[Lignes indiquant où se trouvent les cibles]
╭──

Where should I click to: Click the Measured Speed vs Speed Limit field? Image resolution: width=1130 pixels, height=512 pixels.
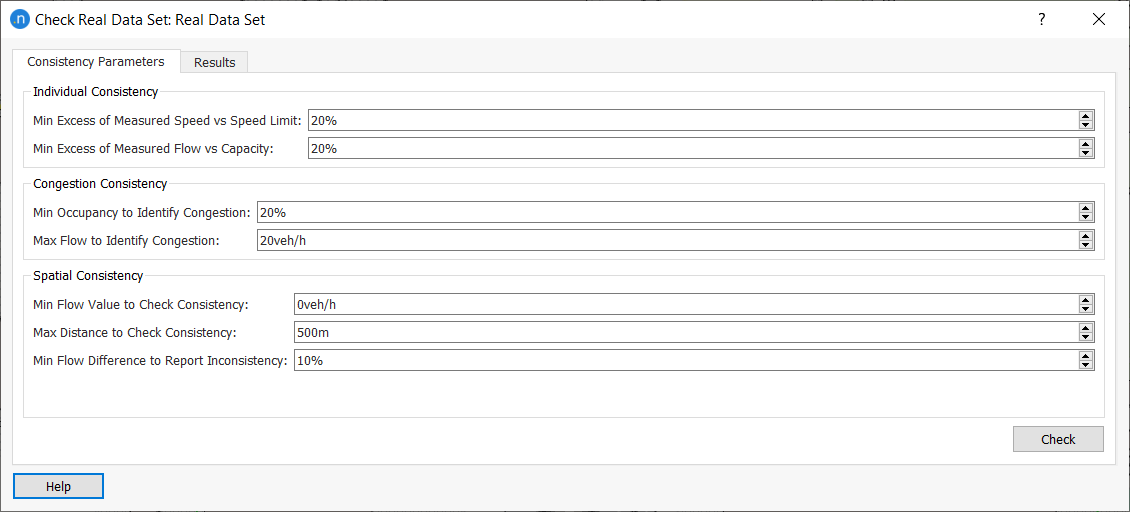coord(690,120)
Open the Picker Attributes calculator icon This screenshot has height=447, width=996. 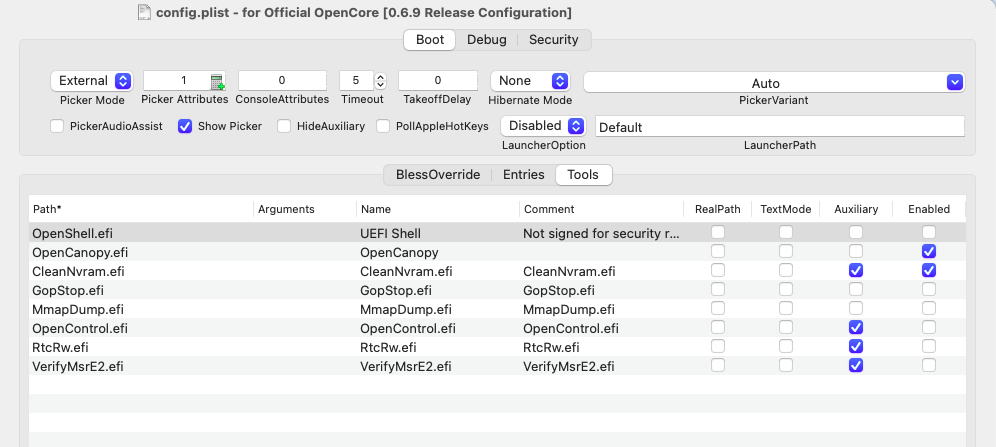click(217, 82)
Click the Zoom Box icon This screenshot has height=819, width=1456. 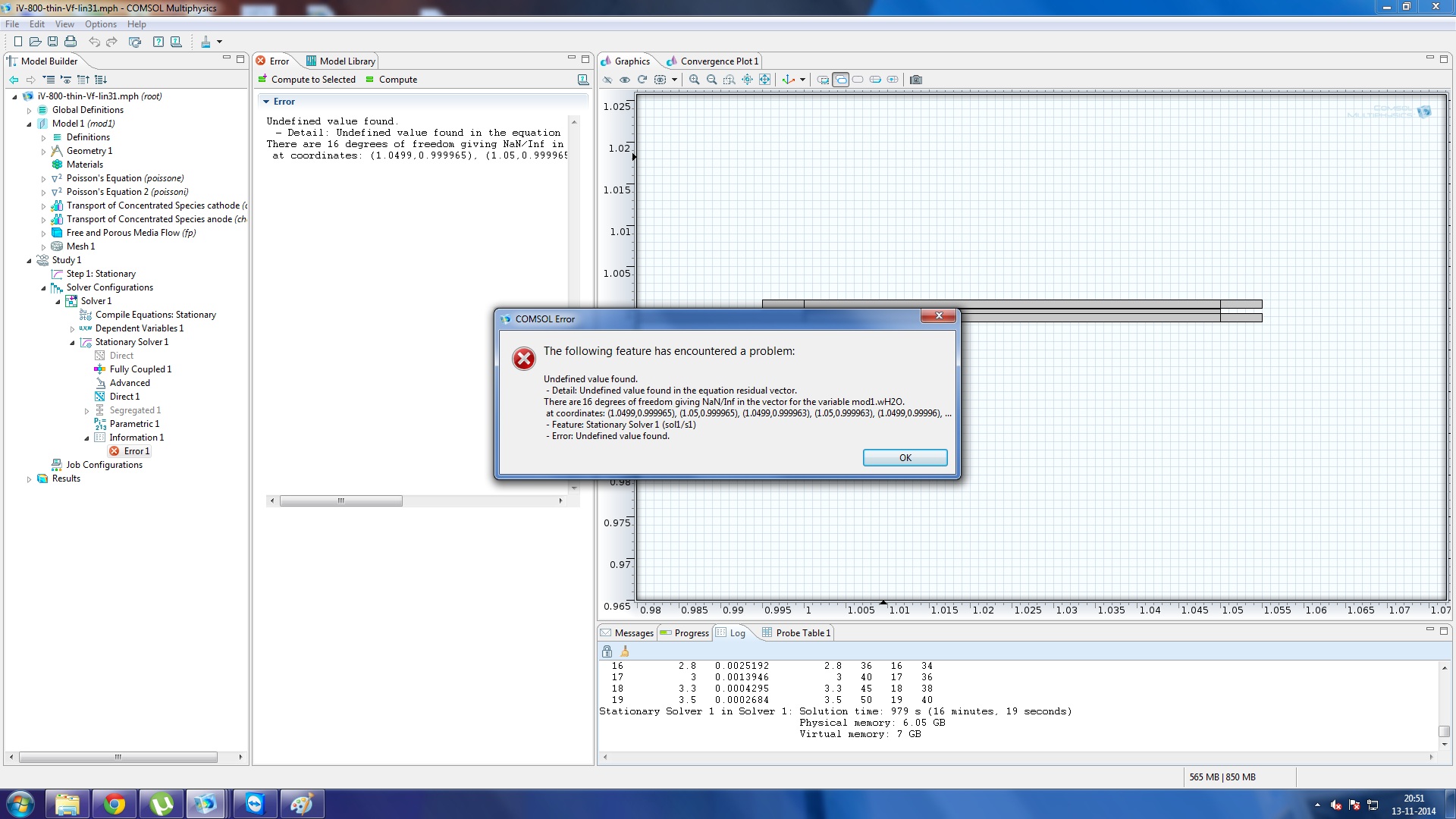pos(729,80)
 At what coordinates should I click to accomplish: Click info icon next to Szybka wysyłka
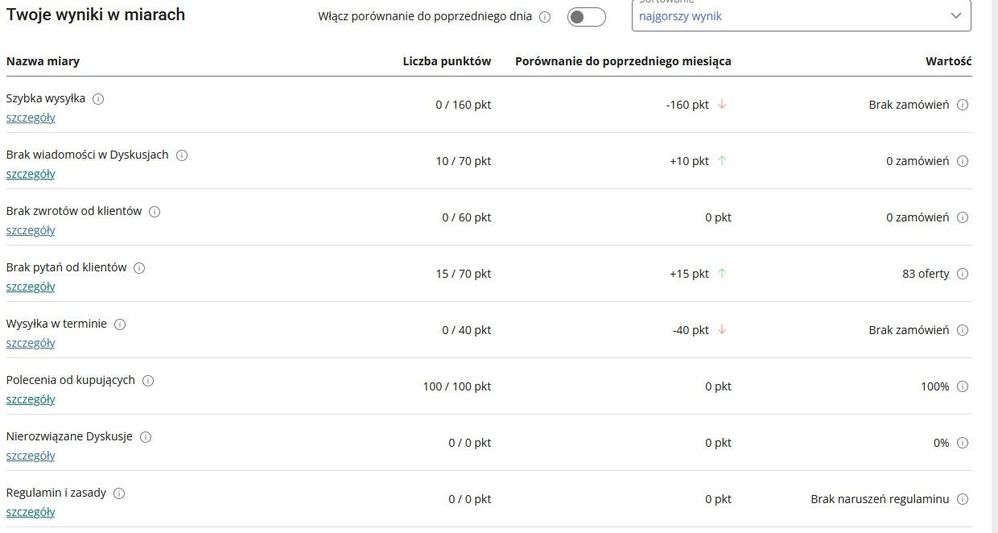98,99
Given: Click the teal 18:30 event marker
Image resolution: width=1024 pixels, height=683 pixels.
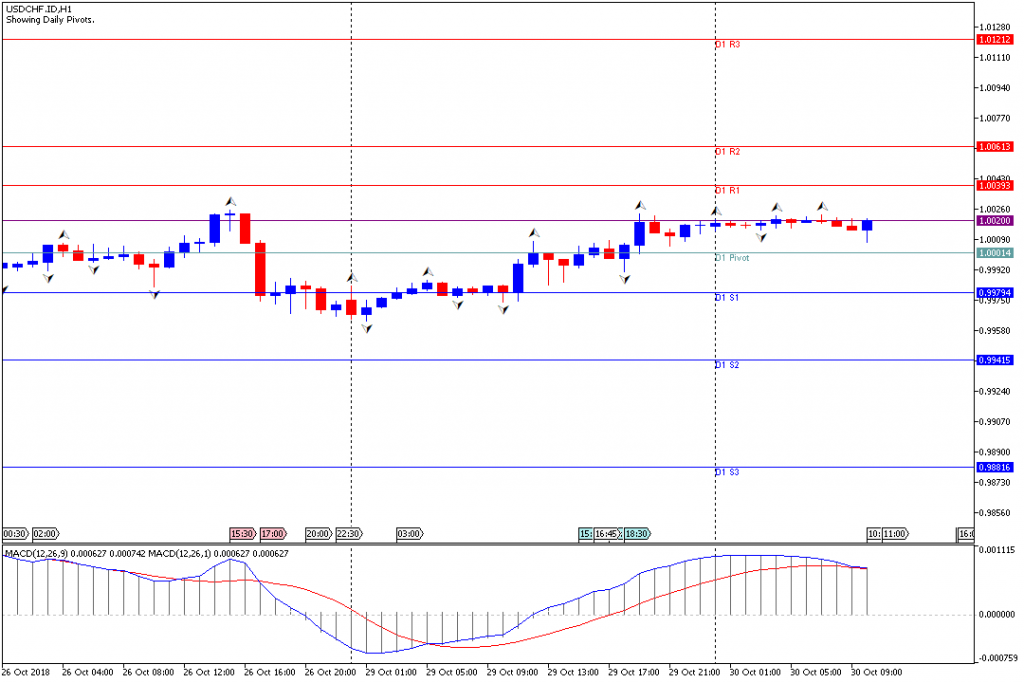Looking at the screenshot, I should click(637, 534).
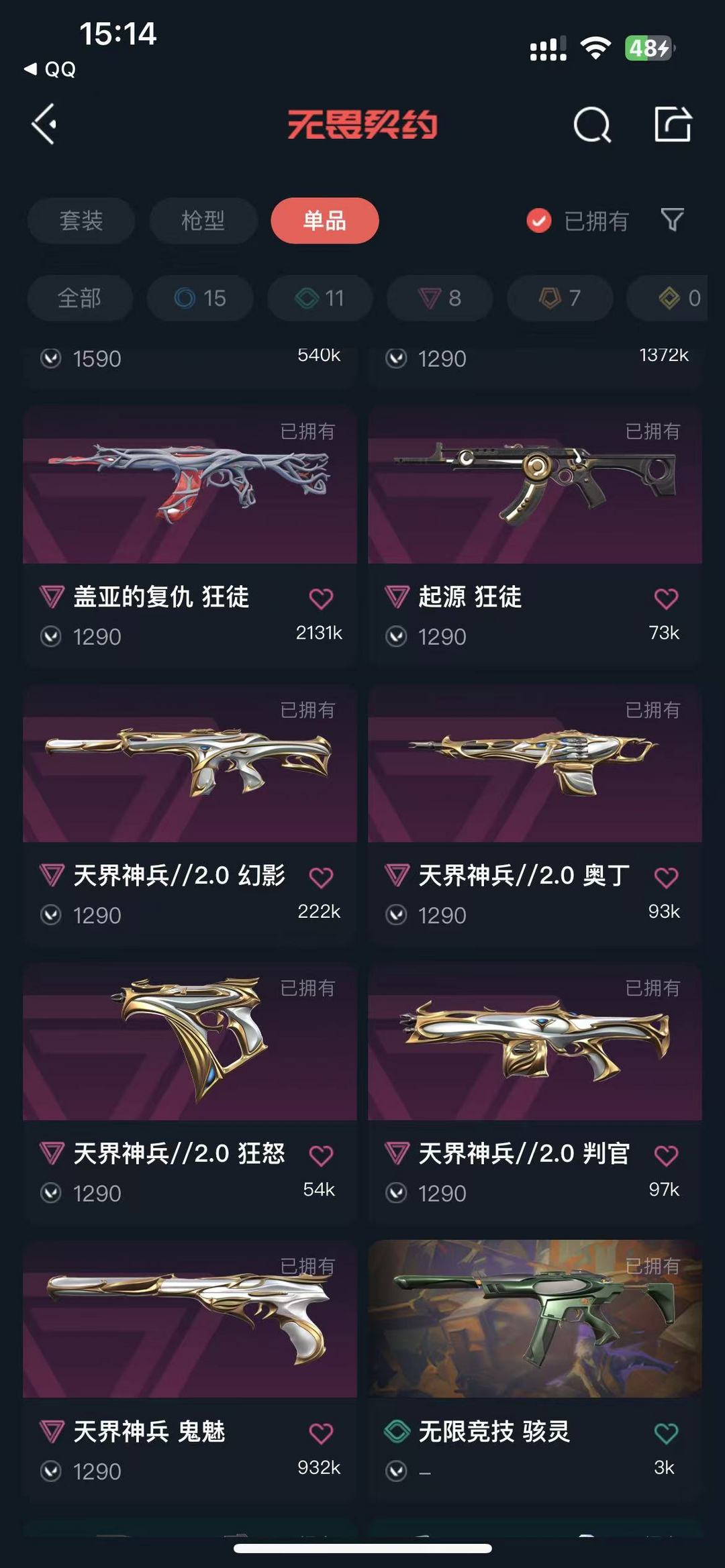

╰──

- _TRAVAIL À FAIRE_
Filtrez les entrées ci-dessus en recopiant chaque ligne qui contient la chaîne « Image ».

- _BONNE RÉPONSE_
Where should I click to: Click the Measured Speed vs Speed Limit field? Image resolution: width=1130 pixels, height=512 pixels.
Image resolution: width=1024 pixels, height=683 pixels.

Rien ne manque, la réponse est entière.